Sim, você está estabelecendo uma diferença entre desenvolvimento tecnológico e desenvolvimento moral ou cultural.
Exatamente. Então, acho essas coisas interessantes e não vejo ninguém tocando no assunto no hip hop. Sinto que isso está presente no mundo inteiro. Todos tem essas perguntas sobre si. Revoluções, corrupção, o esgotamento dos recursos naturais, tudo isso acontece e leva a um questionamento das pessoas sobre o lugar deles na sociedade ou na família e também no mundo. É este o conceito que quero desenvolver no hip hop. E, veja só, está pronto pra isso?

Não.
Vou fazer uma versão do álbum em espanhol. Originalmente, queria fazer em português.

Sério?! Por quê?
Porque eu adoro a música, sou fascinado por ela. Adoro a aspereza da língua. O jeito que imaginei, musicalmente falando, os timbres que quero usar, é um pouco sombrio e tal, achei que, foneticamente, soaria interessante em português. Mas também pensei que seria interessante fazer algo que pudesse atingir outras partes do mundo, sem ser mais um americano bobo que não fala sua língua. O que eu sou: um americano bobo que não fala a língua de vocês. Mas, não quero deixar isso me conter. Quero gravar em português, francês, espanhol. Estou muito animado.

Como você pretende traduzir tudo?
Bem, vou contratar alguém e pagá-lo pra fazer isso, como um capitalista de verdade! (risos)

E você vai cantar nessas línguas?
Bem, sim, porque não? Vai ficar legal. Bem, é um objetivo ambicioso. Gosto de mirar nas estrelas e acertar na lua. Se eu conseguir fazer apenas uma versão, não me culpe. Mas quero mesmo fazer várias.

Ah, mas é muito legal você tentar.
Isso. Vou me esforçar.

Já que falamos de música brasileira, você já usou algum disco daqui numa de suas produções?
Sim, eu adoro. Sou um grande fã da música. Não sei explicar, me toca de uma maneira diferente. Adoro Milton, Gilberto Gil. Estou um pouco obcecado pela música brasileira. Mas tento descobrir uma maneira de combiná-la ao que estou fazendo para que ainda tenha apelo, não quero alienar os fãs mais novos. Mas quero sempre colocar algo diferente na minha música, que seja interessante. O desafio é como fazer isso.

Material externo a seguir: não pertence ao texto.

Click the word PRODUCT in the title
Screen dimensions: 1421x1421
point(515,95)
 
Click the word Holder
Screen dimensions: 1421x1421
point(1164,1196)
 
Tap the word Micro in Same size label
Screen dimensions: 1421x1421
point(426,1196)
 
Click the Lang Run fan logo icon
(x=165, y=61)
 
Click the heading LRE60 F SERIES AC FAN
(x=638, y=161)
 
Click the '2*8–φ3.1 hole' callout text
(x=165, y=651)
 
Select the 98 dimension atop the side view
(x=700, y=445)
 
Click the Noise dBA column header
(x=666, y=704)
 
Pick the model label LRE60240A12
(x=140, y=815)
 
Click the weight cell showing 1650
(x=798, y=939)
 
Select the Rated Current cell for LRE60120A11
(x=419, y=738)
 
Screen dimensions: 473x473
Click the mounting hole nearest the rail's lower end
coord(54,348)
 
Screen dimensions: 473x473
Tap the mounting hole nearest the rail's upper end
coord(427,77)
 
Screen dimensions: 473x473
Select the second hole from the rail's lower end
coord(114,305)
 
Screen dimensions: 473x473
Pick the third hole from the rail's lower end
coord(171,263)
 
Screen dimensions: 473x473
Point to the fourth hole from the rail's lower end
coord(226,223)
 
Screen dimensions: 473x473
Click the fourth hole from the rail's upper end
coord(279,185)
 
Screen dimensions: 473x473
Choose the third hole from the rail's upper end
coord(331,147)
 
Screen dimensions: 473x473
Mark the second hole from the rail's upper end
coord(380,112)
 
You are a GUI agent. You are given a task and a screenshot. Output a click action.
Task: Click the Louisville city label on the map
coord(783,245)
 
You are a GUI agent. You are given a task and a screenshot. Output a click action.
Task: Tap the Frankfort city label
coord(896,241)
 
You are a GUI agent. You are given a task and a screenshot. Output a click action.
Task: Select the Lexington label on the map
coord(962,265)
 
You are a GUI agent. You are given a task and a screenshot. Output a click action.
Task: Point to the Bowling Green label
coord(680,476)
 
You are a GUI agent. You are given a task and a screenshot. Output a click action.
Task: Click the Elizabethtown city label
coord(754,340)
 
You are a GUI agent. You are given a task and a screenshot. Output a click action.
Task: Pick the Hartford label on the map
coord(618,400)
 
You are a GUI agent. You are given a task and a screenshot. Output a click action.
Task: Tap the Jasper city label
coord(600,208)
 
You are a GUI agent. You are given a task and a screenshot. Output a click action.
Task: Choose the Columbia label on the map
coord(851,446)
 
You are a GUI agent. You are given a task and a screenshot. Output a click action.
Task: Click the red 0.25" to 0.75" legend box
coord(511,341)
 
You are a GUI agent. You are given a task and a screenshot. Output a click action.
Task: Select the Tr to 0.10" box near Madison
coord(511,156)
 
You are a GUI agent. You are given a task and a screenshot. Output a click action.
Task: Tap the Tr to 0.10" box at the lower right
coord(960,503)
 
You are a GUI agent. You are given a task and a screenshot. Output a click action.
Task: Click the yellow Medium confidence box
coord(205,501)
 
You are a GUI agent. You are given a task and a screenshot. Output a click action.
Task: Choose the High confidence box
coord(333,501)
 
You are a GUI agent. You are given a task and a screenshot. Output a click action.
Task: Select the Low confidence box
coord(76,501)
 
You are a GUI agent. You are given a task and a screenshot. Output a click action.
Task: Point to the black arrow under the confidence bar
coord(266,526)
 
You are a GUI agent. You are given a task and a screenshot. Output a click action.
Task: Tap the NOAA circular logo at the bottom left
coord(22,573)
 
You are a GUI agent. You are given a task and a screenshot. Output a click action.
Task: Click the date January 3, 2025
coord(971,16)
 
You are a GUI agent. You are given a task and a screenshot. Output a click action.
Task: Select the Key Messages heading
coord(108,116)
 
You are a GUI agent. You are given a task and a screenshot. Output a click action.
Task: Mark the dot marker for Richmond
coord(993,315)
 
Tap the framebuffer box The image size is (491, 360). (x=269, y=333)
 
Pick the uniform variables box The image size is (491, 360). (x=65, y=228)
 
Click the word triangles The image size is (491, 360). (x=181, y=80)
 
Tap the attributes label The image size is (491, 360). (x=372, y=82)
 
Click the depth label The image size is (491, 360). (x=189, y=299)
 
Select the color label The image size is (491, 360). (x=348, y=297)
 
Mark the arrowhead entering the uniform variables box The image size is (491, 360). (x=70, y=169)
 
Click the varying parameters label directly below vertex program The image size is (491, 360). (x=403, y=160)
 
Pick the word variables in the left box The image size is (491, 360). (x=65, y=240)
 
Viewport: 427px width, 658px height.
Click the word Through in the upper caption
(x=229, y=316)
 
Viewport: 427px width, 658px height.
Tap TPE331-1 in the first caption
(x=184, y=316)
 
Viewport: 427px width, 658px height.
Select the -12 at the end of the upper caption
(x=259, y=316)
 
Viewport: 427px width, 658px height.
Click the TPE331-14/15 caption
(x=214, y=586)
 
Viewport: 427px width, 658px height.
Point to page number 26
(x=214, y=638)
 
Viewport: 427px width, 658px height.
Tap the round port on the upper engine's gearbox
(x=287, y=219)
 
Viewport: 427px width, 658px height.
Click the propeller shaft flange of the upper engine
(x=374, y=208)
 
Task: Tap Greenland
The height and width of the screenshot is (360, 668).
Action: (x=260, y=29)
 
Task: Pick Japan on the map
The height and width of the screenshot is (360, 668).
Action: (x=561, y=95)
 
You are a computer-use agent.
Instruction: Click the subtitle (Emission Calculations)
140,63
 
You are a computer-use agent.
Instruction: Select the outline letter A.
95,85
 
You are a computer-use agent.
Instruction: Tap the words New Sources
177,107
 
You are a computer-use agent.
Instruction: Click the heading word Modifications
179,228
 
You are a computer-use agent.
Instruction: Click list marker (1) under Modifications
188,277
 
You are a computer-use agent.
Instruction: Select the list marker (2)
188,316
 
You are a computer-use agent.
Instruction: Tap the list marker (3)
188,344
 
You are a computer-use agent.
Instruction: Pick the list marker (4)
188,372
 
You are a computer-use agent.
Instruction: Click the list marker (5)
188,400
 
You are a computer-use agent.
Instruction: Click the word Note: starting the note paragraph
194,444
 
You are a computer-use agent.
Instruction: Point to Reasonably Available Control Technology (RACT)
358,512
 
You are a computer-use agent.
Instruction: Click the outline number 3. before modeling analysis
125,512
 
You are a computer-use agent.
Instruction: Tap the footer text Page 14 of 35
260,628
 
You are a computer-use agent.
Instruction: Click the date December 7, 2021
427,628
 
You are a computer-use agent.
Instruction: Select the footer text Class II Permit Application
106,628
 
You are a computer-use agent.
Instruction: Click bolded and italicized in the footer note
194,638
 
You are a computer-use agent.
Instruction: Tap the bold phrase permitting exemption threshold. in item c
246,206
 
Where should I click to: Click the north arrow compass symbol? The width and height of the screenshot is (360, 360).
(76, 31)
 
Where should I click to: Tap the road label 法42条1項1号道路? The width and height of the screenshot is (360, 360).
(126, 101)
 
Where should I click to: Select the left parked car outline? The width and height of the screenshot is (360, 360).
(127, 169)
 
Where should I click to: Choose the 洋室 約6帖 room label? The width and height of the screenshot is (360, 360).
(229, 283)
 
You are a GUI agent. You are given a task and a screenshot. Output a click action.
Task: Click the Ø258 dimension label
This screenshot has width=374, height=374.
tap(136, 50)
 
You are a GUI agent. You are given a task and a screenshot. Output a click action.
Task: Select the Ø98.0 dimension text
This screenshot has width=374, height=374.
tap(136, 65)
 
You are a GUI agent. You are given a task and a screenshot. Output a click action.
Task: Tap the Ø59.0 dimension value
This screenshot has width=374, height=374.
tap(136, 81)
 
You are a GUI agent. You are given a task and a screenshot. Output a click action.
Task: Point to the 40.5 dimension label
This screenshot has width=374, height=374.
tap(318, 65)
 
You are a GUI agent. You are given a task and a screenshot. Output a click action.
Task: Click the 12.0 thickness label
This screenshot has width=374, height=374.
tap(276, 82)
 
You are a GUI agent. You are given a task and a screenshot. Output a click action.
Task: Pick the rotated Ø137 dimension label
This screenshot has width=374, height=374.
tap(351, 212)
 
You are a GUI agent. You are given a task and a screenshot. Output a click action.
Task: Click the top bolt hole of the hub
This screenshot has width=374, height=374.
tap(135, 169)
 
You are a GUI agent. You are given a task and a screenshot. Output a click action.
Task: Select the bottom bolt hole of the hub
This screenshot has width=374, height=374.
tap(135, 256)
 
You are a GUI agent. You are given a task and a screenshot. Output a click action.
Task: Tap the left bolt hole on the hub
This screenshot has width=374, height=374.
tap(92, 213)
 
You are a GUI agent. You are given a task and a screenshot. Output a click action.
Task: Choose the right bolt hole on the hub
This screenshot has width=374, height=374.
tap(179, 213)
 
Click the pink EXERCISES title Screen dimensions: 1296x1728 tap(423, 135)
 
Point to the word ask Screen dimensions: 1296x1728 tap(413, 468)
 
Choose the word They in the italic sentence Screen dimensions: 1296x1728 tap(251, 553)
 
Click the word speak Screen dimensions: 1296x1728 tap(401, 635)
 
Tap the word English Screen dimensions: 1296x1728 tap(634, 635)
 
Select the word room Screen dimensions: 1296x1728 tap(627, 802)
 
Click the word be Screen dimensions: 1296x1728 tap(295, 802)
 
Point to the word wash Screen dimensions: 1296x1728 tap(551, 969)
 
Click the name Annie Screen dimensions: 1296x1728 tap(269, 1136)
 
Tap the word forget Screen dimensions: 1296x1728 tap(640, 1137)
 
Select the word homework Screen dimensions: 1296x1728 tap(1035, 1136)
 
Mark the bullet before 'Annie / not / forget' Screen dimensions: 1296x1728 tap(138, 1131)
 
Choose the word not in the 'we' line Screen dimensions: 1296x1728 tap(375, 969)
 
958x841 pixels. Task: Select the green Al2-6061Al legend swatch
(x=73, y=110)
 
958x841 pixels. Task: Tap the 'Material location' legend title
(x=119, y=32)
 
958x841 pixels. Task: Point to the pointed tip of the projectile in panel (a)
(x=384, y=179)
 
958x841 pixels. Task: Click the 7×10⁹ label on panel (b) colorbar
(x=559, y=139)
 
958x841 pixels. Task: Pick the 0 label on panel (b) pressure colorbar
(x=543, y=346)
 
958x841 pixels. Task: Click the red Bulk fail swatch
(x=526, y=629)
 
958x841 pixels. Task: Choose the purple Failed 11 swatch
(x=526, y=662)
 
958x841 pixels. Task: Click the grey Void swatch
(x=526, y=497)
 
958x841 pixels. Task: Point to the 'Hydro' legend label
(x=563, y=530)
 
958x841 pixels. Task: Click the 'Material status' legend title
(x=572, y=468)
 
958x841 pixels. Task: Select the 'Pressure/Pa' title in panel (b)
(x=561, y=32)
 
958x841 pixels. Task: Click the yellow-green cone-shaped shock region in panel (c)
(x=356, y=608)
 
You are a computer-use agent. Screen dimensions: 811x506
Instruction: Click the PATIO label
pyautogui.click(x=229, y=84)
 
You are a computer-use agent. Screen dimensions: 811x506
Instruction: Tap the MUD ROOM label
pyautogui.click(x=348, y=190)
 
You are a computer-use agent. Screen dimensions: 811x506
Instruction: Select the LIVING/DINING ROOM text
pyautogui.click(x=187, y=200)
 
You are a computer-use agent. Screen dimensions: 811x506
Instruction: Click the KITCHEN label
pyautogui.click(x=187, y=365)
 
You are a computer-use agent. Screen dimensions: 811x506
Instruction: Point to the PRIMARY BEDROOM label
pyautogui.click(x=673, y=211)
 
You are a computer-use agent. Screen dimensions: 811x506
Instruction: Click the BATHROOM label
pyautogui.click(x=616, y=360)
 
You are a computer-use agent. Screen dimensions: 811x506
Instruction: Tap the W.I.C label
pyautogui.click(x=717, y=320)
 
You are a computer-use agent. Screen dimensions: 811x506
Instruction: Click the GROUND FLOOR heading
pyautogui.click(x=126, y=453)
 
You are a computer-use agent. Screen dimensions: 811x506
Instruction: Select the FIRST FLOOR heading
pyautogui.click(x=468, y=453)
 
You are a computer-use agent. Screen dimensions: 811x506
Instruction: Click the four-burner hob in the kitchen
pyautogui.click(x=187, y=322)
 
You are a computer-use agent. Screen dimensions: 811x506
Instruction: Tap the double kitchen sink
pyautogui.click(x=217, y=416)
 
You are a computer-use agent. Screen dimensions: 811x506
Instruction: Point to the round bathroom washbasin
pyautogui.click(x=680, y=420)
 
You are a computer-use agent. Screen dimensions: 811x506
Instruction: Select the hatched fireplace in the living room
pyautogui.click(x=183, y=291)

Essa é uma das coisas em que fico trabalhando no meu estúdio caseiro.

Você sabe que a Tribe tem muitos fãs no Brasil e nunca tocou por aqui. Como você se prepara para uma apresentação num país em que sua banda é amada e você nunca tocou, nem sozinho, nem com o grupo?
Planejo cuidadosamente. (risos) Não sei, tento combinar coisas antigas com novas, músicas pra divertir a platéia. Tento não pensar muito a respeito, apenas deixo rolar.